Role of the sintering atmosphere in the densification and phase composition of asymmetric BCZY-GDC composite membrane

Ceramic hydrogen separation membranes are promising devices to be integrated in industrial hydrogen-based technologies using fossil fuel as feedstock. Among all, BaCe0.65Zr0.20Y0.15O3-δ–Ce0.8Gd0.20O2-δ composite membrane is the most promising ceramic-ceramic system for such application. However, one of the main issues in Ba-containing perovskites is related to Ba loss at the high sintering temperature needed for the complete densification of the material.
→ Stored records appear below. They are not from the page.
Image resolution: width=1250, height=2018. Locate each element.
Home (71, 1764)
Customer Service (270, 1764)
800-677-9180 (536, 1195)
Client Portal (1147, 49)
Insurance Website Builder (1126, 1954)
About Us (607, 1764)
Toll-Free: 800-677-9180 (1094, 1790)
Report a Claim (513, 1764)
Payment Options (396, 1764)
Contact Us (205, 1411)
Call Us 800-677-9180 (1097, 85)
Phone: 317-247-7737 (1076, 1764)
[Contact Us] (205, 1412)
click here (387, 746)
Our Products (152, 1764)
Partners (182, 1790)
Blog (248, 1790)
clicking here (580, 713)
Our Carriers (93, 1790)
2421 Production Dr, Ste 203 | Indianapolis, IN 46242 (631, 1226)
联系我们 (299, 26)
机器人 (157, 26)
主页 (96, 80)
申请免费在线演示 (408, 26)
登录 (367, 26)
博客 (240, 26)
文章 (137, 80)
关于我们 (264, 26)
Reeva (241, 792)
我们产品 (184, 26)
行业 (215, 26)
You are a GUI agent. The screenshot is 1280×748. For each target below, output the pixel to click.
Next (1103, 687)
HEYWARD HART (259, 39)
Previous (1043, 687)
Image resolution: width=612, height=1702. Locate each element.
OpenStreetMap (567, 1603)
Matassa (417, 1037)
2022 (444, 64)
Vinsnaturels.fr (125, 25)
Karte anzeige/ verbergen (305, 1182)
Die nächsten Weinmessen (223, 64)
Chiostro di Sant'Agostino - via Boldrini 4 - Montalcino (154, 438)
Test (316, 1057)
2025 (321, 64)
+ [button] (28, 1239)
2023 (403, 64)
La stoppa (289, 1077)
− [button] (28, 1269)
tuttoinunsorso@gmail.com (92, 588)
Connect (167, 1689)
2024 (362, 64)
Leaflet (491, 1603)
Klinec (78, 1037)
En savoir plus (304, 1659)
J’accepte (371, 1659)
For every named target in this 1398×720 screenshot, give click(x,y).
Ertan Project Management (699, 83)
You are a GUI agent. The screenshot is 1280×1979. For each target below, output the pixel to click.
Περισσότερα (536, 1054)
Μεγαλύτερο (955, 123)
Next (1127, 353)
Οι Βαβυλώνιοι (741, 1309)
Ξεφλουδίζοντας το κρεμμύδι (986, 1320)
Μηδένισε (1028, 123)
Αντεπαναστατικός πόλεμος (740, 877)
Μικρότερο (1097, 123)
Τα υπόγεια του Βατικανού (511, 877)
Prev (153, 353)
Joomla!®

This work reports the influence of the sintering atmosphere and temperature on the membrane’s densification and phase purity. BaCeO3 (BC), BaCe0.65Zr0.20Y0.15O3-δ (BCZY) and a BaCe0.65Zr0.20Y0.15O3-δ–Ce0.8Gd0.20O2-δ (BCZY-GDC) mixture were used as Ba-sources to modify the sintering atmosphere. The more reactive BC and BCZY systems promoted a solid-state reaction between BCZY and GDC leading to an undesired single mix-phase enriched in barium on the membrane’s surface. The desired asymmetric architecture with the correct stoichiometry was obtained using BCZY-GDC as Ba-source and sintering the membrane at 1550 °C.